§ **TRECHO DO TEXTO**
--------------------------------------------------

A crise das filas no SUS: uma espera que compromete vidas
O Sistema Único de Saúde (SUS) enfrenta uma das piores crises de espera por atendimentos especializados de sua história. Pacientes em todo o país relatam dificuldades cada vez maiores para conseguir consultas, exames e cirurgias, comprometendo tratamentos e, muitas vezes, colocando vidas em risco.
Um exemplo dessa realidade é a história de Caio de Melo Ramos, diagnosticado com transtorno do espectro autista aos três anos de idade. Sua mãe, Priscila Melo, recorreu ao SUS em busca de atendimento com neurologista, psicólogo e fonoaudiólogo. Cinco anos depois, conseguiu apenas a consulta com um neurologista. Para as demais especialidades, continua na fila sem previsão de atendimento. Enquanto isso, observa seus filhos regredirem devido à falta de acompanhamento adequado.
O caso de Caio não é isolado. Segundo dados do Ministério da Saúde, obtidos via Lei de Acesso à Informação (LAI), a espera média para uma consulta com especialista no SUS alcançou 57 dias em 2024, superando os 50 dias registrados durante a pandemia de Covid-19 em 2020. O levantamento, realizado com base no Sistema Nacional de Regulação (Sisreg), mostrou que 5,7 milhões de pessoas aguardavam atendimento em janeiro deste ano.

--------------------------------------------------

Trechos do conjunto de dados
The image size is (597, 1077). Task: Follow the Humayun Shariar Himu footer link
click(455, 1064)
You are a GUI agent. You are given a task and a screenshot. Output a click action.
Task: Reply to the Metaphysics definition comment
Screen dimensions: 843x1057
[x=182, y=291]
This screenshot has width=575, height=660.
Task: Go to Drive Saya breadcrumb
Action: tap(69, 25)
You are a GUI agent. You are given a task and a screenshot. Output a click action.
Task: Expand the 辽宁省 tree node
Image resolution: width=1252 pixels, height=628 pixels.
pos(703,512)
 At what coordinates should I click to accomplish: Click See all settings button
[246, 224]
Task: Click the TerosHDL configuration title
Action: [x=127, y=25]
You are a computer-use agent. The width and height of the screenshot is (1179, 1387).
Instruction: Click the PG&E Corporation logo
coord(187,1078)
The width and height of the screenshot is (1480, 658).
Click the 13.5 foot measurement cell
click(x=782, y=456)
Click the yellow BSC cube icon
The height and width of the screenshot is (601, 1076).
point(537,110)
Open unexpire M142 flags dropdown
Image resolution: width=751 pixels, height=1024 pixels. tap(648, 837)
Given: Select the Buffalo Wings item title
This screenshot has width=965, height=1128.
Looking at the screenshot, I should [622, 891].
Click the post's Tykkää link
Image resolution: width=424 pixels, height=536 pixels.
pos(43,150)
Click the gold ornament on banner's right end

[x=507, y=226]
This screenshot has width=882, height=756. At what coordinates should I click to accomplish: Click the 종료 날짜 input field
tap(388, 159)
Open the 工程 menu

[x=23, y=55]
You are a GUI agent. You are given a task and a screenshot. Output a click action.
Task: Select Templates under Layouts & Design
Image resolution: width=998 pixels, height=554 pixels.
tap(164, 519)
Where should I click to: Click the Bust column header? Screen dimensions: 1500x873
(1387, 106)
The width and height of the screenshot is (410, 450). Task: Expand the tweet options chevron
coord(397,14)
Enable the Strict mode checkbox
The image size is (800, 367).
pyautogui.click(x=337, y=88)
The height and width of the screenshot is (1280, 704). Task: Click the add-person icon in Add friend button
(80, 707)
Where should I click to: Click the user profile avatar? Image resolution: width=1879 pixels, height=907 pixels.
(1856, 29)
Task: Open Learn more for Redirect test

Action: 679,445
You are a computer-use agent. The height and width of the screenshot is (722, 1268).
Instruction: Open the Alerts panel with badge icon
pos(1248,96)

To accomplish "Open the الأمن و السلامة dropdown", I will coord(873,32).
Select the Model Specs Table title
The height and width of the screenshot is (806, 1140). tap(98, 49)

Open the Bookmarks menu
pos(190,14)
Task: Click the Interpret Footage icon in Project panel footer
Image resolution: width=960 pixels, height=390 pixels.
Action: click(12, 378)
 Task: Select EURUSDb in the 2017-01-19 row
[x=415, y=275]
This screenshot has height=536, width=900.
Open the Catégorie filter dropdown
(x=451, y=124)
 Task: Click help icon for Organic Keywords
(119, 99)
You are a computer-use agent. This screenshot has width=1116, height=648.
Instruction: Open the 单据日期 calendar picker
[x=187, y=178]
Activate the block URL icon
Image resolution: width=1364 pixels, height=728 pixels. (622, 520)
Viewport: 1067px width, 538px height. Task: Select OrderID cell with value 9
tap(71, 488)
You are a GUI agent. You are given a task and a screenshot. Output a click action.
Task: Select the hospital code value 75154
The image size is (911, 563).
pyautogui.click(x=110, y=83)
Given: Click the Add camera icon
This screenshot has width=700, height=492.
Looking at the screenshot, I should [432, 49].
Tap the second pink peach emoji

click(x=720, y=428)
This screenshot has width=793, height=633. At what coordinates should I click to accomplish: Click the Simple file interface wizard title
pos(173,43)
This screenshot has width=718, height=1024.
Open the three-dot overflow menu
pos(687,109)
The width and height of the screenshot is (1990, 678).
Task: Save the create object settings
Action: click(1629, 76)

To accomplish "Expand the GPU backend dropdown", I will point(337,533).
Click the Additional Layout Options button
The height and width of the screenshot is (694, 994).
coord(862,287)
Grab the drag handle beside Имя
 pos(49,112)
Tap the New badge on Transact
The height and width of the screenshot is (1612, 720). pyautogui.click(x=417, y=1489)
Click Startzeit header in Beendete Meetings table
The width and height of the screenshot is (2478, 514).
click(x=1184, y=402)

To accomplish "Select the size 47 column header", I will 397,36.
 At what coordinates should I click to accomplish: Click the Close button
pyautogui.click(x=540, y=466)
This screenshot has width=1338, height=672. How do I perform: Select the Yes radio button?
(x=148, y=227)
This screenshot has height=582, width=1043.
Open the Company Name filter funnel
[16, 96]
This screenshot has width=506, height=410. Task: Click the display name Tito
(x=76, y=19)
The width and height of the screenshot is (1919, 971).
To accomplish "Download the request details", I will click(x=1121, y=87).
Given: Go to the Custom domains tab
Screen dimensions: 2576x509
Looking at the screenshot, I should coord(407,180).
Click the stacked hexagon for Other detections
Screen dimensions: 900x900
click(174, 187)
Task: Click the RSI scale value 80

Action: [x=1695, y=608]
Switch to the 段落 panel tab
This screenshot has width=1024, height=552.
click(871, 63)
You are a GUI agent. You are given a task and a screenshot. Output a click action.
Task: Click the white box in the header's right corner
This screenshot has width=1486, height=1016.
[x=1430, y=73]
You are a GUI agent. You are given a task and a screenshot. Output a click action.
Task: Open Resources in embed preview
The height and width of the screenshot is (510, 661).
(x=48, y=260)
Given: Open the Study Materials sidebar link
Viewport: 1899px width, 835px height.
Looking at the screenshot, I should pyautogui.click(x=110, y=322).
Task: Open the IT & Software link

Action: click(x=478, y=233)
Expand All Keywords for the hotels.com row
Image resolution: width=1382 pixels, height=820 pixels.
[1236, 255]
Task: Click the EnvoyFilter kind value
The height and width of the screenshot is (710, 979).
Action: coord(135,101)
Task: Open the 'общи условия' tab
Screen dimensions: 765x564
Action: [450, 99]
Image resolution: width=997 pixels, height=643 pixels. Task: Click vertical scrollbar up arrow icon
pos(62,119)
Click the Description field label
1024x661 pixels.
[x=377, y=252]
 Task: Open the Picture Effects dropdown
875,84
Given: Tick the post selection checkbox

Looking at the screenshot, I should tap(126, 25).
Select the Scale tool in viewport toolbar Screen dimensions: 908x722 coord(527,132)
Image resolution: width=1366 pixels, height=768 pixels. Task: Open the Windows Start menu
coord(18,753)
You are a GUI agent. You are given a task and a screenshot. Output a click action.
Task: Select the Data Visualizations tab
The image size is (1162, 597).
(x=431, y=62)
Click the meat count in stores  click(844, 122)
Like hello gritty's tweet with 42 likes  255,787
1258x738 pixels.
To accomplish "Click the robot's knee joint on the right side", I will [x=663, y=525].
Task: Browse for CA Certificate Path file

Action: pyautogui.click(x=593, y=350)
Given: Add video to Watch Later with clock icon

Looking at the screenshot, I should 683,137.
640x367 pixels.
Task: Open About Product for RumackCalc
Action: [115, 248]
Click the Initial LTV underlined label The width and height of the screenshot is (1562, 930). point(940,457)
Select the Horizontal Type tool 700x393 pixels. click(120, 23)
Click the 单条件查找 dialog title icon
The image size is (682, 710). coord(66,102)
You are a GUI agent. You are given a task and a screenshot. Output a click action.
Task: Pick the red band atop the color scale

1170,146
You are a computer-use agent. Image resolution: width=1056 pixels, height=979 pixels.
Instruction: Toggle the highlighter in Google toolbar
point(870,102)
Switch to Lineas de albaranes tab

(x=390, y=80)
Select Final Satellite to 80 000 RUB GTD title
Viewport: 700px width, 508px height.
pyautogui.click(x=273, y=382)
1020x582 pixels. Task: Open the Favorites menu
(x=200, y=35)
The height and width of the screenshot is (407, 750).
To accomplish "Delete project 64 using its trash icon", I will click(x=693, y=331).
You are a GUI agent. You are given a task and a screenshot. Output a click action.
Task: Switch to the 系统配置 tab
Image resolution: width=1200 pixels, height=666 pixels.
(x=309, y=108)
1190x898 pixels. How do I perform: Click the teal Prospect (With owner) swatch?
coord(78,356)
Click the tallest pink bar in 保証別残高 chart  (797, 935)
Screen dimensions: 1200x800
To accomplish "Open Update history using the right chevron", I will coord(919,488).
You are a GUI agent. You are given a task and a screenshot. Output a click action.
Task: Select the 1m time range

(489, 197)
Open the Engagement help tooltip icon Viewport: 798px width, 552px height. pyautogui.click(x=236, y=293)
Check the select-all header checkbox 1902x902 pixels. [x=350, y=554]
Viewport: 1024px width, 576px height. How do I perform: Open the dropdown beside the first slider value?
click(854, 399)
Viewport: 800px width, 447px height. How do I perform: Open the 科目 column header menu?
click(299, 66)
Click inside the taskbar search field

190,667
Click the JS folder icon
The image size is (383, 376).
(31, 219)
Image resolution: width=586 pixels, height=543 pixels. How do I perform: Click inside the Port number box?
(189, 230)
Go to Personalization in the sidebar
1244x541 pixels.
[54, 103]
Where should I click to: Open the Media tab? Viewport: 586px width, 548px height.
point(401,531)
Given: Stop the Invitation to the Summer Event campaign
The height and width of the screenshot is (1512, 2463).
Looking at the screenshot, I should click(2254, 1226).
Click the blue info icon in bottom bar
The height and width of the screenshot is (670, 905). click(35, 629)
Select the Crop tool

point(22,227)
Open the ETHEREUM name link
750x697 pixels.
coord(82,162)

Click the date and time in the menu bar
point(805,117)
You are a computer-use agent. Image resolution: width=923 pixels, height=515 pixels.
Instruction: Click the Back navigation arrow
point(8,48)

--------------------------------------------------

§ **LISTA DE EXERCÍCIOS**
1. Transcreva do texto sobre as filas no SUS o trecho que vai de "Um exemplo dessa" até "de acompanhamento adequado.", incluindo essas palavras.
2. Reescreva em forma de lista o parágrafo do texto sobre as filas no SUS que começa com "O caso de Caio não é isolado", mantendo os fatos principais.
3. Escreva o que vem em seguida no texto sobre as filas no SUS, começando logo após o último parágrafo apresentado.

§ **LISTA DE RESPOSTAS**
1.
Um exemplo dessa realidade é a história de Caio de Melo Ramos, diagnosticado com transtorno do espectro autista aos três anos de idade. Sua mãe, Priscila Melo, recorreu ao SUS em busca de atendimento com neurologista, psicólogo e fonoaudiólogo. Cinco anos depois, conseguiu apenas a consulta com um neurologista. Para as demais especialidades, continua na fila sem previsão de atendimento. Enquanto isso, observa seus filhos regredirem devido à falta de acompanhamento adequado.

2.
- Segundo dados do Ministério da Saúde, obtidos via Lei de Acesso à Informação, a espera média por consulta com especialista no SUS chegou a 57 dias em 2024.
- Esse número supera os 50 dias registrados em 2020, durante a pandemia de Covid-19.
- O levantamento, feito com base no Sisreg, mostrou 5,7 milhões de pessoas aguardando atendimento em janeiro deste ano.

3.
A situação é ainda mais grave em algumas especialidades e regiões do país. No Mato Grosso, por exemplo, um paciente que precisa de uma avaliação em genética médica enfrenta um tempo médio de espera de 721 dias — ou seja, dois anos. Especialidades menos complexas também apresentam prazos preocupantes: consultas oftalmológicas, uma das mais solicitadas no SUS, têm uma espera média de 83 dias.
A demora nos atendimentos também impacta tratamentos mais urgentes, como os oncológicos. A aposentada Vera Lúcia Gentil, de 61 anos, descobriu um tumor no cérebro em abril do ano passado. Depois de meses na fila para consultas e exames, foi encaminhada para uma cirurgia apenas em novembro. A longa espera contradiz a lei federal de 2012, que determina que pacientes com câncer tenham o tratamento iniciado em até 60 dias após o diagnóstico.
O Ministério da Saúde reconhece a gravidade do problema e destaca que a redução das filas é uma prioridade da gestão. Em 2023, o programa Mais Acesso a Especialistas foi lançado com o objetivo de acelerar atendimentos em cinco especialidades prioritárias: oncologia, oftalmologia, cardiologia, ortopedia e otorrinolaringologia. Além disso, a troca no comando do Ministério, com a entrada de Alexandre Padilha, reflete a pressão do governo federal para avançar nessa área antes das eleições de 2026.
Uma das iniciativas para enfrentar o problema é a substituição do atual sistema de regulação, o Sisreg, pelo novo E-SUS Regulação, que pretende integrar as bases de dados estaduais e municipais para maior transparência e controle das filas. No entanto, ainda não há previsão de quando a nova plataforma entrará em funcionamento.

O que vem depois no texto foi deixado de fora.